As paredes do espaço que acondiciona seu acervo também revelam suas paixões cinematográficas, como os cartazes de filmes que esbanjam sensualidade, como Atame!, do espanhol Pedro Almodóvar, e Betty Blue, do francês Jean-Jacques Beineix - de quebra, uma bela foto do italiano Pier Paolo Pasolini filmando na África.
Entre as joias do acervo de Renato Russo está a coleção de mais de 200 fitas cassete, nas quais o músico gravou ideias para projetos futuros, mas principalmente registrou acordes musicais de seu processo de criação. "E pensar que esse material estava dentro de caixas de sapato", comenta a produtora Bianca De Felippes.
De fato, todo o acervo ficou anos guardado no apartamento onde Renato morou, em Ipanema, no Rio - mesmo depois de sua morte. Herdeiro de valioso material, seu filho, Giuliano Manfredini, percebeu a necessidade de recuperar, catalogar e, principalmente tornar públicas preciosidades que encantariam qualquer fã.
Assim, em 2014, ele entrou em contato com o Museu da Imagem e do Som, o MIS, de São Paulo com a proposta de se fazer uma ampla exposição sobre Renato Russo. O material estava guardado no apartamento do número 378 da Rua Nascimento Silva, no Rio, para onde se dirigiu uma equipe do Centro de Memória e Informação do MIS. Lá, capitaneados pela documentalista Fabiana da Silva Ribeiro, os pesquisadores ficaram maravilhados com a quantidade de detalhes e documentos - e também com o hercúleo trabalho pela frente.

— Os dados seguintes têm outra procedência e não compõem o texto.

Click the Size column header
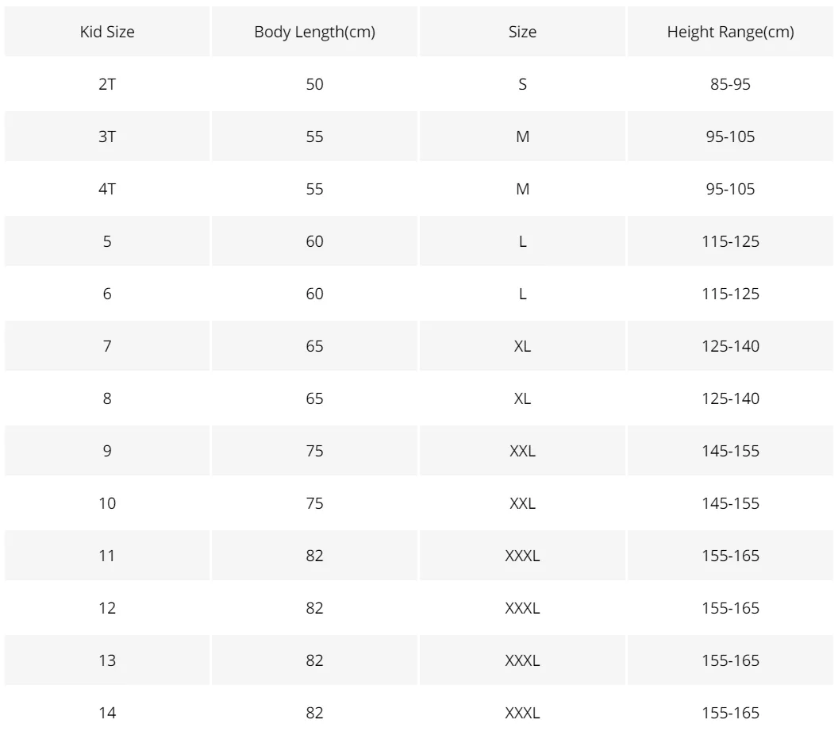This screenshot has width=838, height=739. click(522, 32)
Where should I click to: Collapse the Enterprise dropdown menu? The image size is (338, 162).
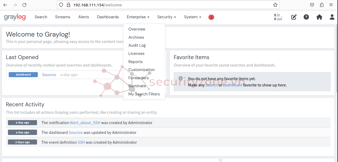tap(138, 17)
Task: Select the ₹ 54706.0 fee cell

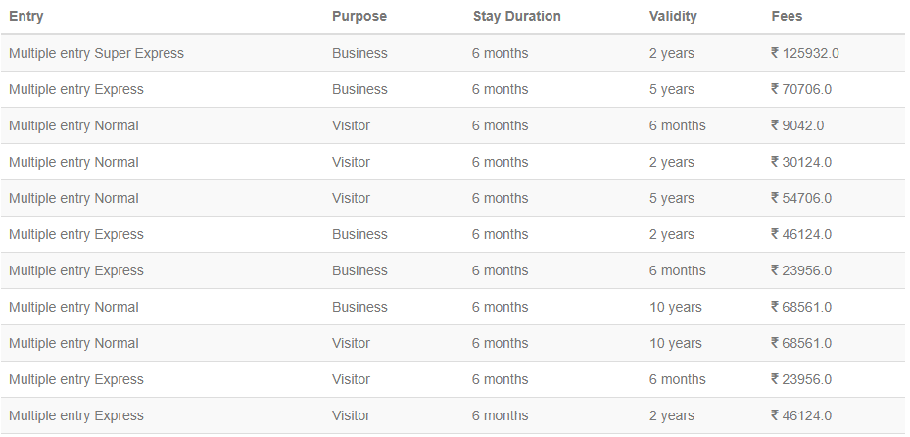Action: click(801, 198)
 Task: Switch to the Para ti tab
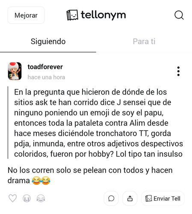point(144,42)
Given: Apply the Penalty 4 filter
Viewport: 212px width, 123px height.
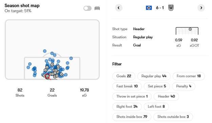Looking at the screenshot, I should coord(184,86).
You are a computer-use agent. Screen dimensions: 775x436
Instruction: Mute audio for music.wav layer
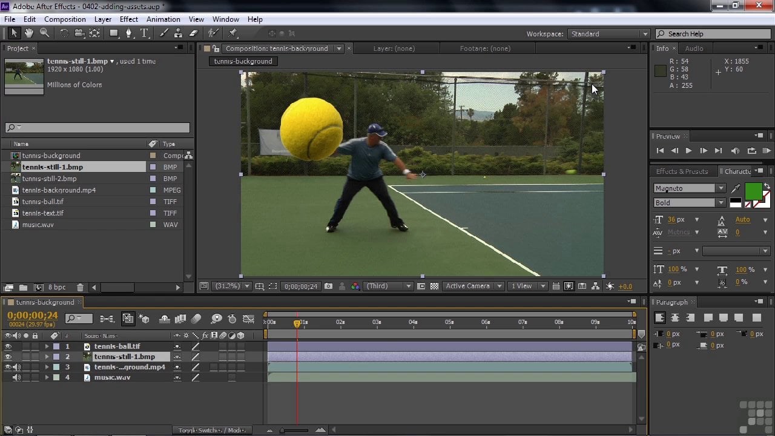pyautogui.click(x=16, y=377)
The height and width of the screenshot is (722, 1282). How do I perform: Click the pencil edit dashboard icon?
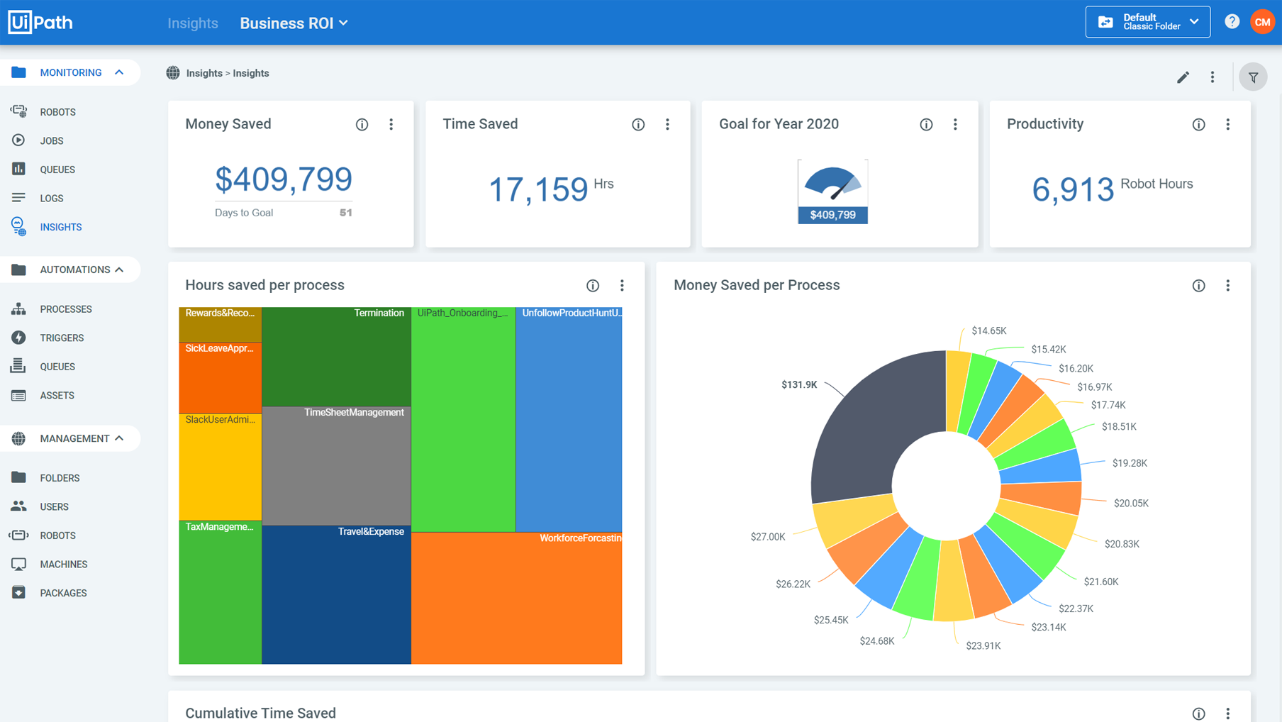click(x=1183, y=77)
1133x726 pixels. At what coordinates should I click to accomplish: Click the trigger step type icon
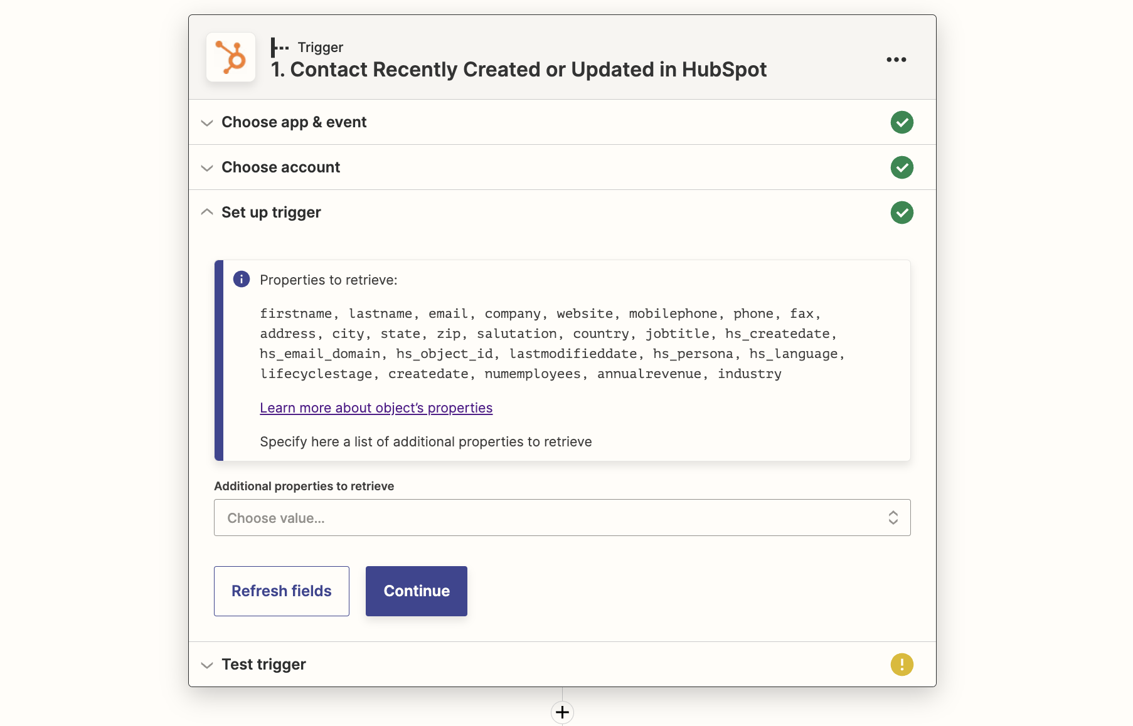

Afinal, as fitas cassete precisavam ser recuperadas do bolor que já ameaçava sua audição, enquanto os diários, com inúmeras páginas soltas e dispersas, necessitaram ter a ordem restabelecida, muitas vezes a partir de pequenas pistas entre uma folha e outra. "A tarefa de recuperação do acervo começou aí", constata Renata Tsuchiya.
Depois de uma intensa pesquisa, cerca de mil peças foram selecionadas para a exposição, a maior já montada no MIS, e que estreou em setembro de 2017, ficando em cartaz até o janeiro seguinte. Assim, quem visitou a mostra teve contato com apenas um sexto do acervo todo que, depois de finalizado o trabalho de catalogação, será preparado para exposições itinerantes em pelo menos cinco capitais, a partir de 2022. "Queremos ainda montar um site rico de conteúdo, a exemplo do grupo americano Grateful Dead, que é espetacular", observa Adriano Maia, da VMB Jurídica, que assessora Giuliano Manfredini.
O filho de Renato Russo deu carta-branca para Bianca De Felippes pesquisar o material necessário para seu documentário, ainda sem título e na fase inicial do processo criativo. "Algumas coisas já estão definidas, como a ausência de entrevistas, pois o próprio Renato é quem vai conduzir o filme, revelando seu processo criativo, seus humores e amores, tudo a partir do material do acervo", conta ela que, além do documentário de 70 minutos, planeja ainda uma minissérie de quatro episódios, com 40 minutos cada um, em que vai se fixar em detalhes do material, como o trabalho de conservação ou o rico conteúdo fornecido pelas fitas cassete. "Quero mostrar aspectos pouco conhecidos desse ídolo."